DATASET RECORDS:
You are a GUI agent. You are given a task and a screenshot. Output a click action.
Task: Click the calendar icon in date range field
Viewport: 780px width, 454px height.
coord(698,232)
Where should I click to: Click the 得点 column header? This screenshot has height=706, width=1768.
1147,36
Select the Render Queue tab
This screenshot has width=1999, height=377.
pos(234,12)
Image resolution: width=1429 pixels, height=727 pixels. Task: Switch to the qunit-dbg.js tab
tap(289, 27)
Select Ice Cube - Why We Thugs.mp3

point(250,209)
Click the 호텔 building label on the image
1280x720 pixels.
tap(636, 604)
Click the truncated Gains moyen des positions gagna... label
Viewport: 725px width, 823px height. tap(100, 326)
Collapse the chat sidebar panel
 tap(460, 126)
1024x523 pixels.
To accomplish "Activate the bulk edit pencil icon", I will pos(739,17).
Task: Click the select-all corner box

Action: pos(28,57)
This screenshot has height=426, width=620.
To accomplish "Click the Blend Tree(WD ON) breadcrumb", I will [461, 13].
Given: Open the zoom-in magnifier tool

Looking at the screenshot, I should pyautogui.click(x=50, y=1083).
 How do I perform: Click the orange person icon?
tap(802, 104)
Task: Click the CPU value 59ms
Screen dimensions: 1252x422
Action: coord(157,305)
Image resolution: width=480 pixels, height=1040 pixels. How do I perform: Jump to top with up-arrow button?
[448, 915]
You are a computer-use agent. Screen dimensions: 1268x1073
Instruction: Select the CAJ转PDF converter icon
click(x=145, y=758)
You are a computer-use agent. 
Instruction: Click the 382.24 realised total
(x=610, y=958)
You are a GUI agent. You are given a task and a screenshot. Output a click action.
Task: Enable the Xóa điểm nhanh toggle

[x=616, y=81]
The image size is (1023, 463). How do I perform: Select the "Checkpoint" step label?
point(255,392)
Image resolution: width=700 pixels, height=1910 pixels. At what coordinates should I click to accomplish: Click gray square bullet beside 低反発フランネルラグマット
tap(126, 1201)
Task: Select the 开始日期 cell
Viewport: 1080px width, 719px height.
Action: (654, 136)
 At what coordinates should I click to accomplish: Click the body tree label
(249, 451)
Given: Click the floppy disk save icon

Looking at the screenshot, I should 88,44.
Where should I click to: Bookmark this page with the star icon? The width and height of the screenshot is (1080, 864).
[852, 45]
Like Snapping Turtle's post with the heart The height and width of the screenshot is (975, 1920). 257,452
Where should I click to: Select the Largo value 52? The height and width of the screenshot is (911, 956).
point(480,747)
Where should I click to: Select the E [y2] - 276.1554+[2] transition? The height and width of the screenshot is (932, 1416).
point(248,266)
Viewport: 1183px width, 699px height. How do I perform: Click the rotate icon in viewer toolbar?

DIRECTIONS: Check each line of the data for "agent". Copy the lines where it turns up.

YOUR SOLUTION:
You are a GUI agent. You are given a task and a screenshot. Output a click action.
You are a computer-use agent. Screen dimensions: 1268x1073
You are a computer-use agent. 
You are a GUI agent. You are given a task and a screenshot. Output a click action.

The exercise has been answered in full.